Teachers as Learners of Equitable Discussion Practices
Funded by: NSF via University of Michigan
Dates: 7/1/20-6/30/25
Summary: This project aims to create opportunities for teachers to notice and understand how normalized practice often reproduces inequity and learn ways to disrupt typical patterns of inequity in their classroom. This project focuses on classroom discussions because they can be a key site for either reproducing or disrupting inequities and they have been established as a powerful instructional practice. Teachers benefit from professional development that addresses both the technical and contextual aspects of teaching practice, including the identities of their students and associated patterns of inequity in schools and society.
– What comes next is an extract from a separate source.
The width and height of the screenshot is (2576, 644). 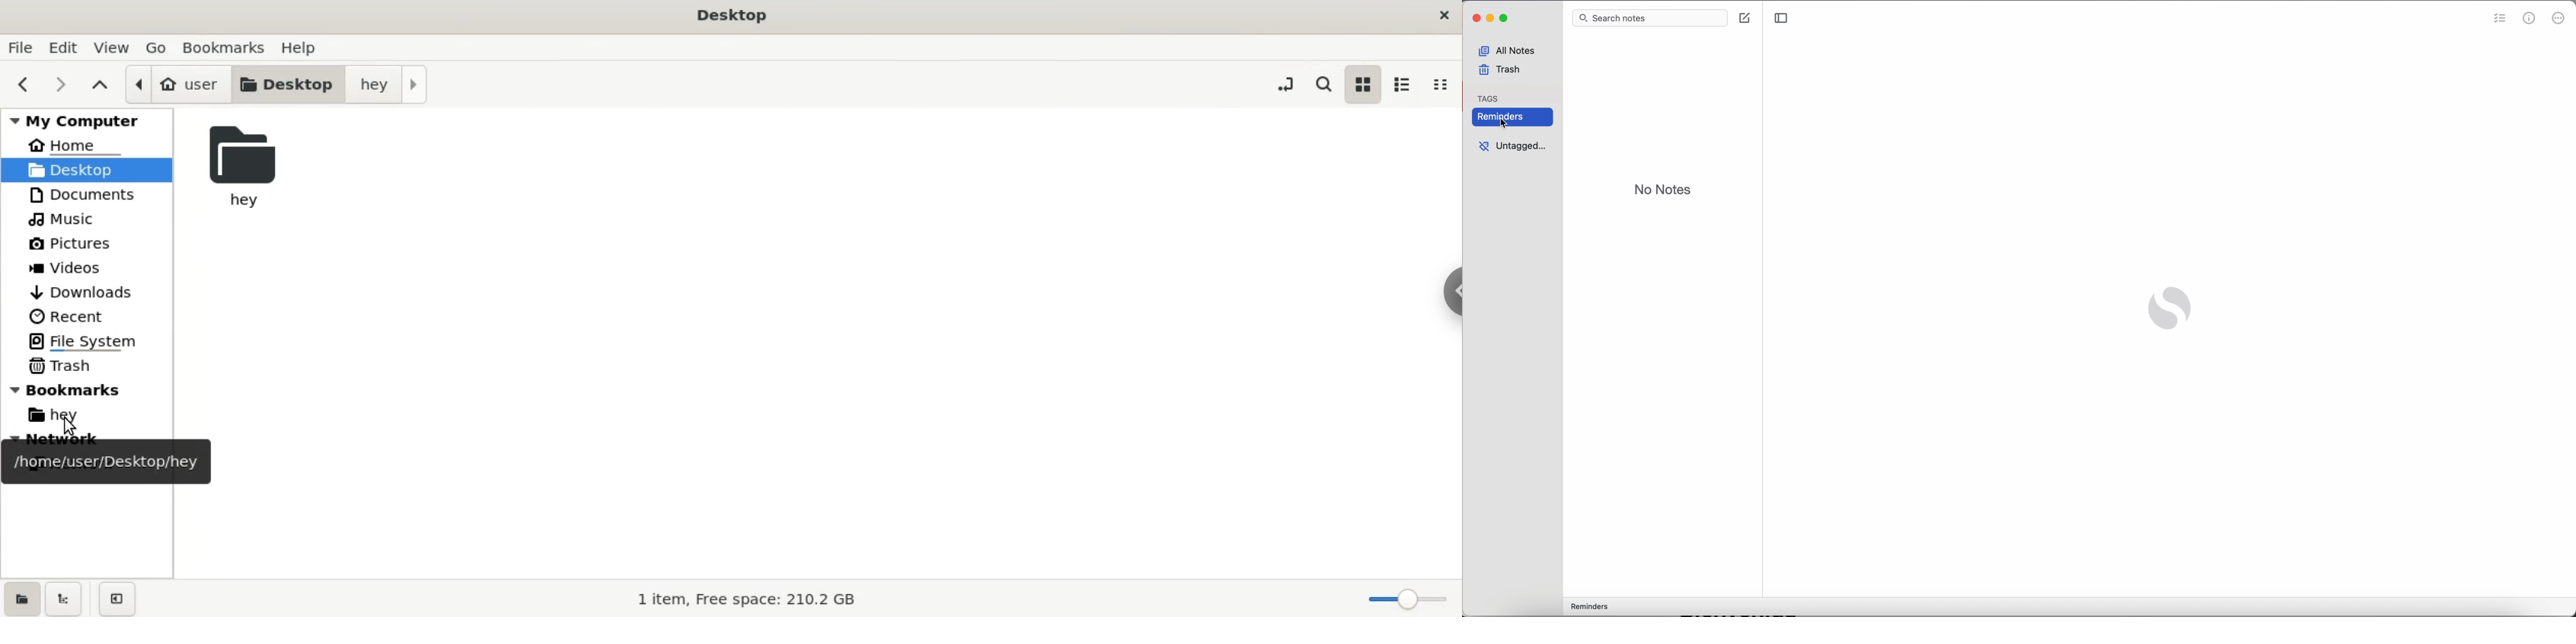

This research will examine how elementary teachers’ perceptions of professional learning and influences on such learning in combination with professional development on leading discussions, impact their skill with and willingness to take up teaching that disrupts patterns of inequity in classrooms.
Preparing Mentors to Support Novices in Eliciting Student Thinking During Mathematics Discussions: Developing and Testing a Simulation-Based PD Program
Funded by: NSF via University of Virginia
Dates: 7/15/22-6/30/26
Summary: This project aims to support mentor teachers in better modeling the effective mathematics teaching practices for candidates in their own teach and providing candidates with actionable feedback on those practices as they learn to teach elementary mathematics. This project also aims to enhance the quality of elementary mathematics teaching by developing mentors who can better support the next generation of teacher candidates. Teaching simulations are used as a cornerstone of the design of the professional learning, providing a low-stakes practice space for mentors to practice and model effective elementary mathematics teaching. This study will provide much-needed causal evidence for the effects of practice-based preparation on the development of both mentors’ and candidates’ teaching in elementary mathematics.
Eli Tucker-Raymond
Reimagining Alternative Education: Designing for Geographies of Care and Responsibility
Funded by: Spencer Foundation
Dates: 7/1/21-6/30/25
Summary: Our project investigates how restorative geographies of care and responsibility can be designed and cultivated in an alternative public high school serving students who have not thrived in traditional school settings and who are coping with ongoing or past histories of trauma. The four-year project focuses on pathways of learning in and across three settings at the school–health and wellness class, STEAM block, and a community garden–that extend into youth teaching opportunities with children at a local elementary school. A multi-stakeholder collaborative design council pursues research questions that focus on: relations of care and responsibility developed in the focal settings, how school community members grow and adapt those relations in and across settings within and outside of the school, and how the ongoing collaborative re-designing of resources for relation-building contributes to the development and disciplinary learning of students.
Marcus Winters
Wheelock Educational Policy Center General Support
Funded by: BARR Foundation
Dates: 3/25/22-3/25/25
Summary: WEPC conducts and disseminates rigorous, policy-relevant research in partnership with local, state, and federal policymakers and stakeholders to improve educational opportunities and holistic outcomes for traditionally marginalized students. With support from the Barr Foundation, WEPC will engage in research practice partnerships that advance education decision-makers ability to improve the quality and diversity of the educator workforce. This includes efforts to: 1) initiate new partnerships with state and district leaders around workforce questions; 2) executing research activities that increase partners and general knowledge about the quality and diversity of the workforce; and 3) producing, disseminating, and communicating about research findings to influence broader discussions and decision-making relative to the teacher workforce.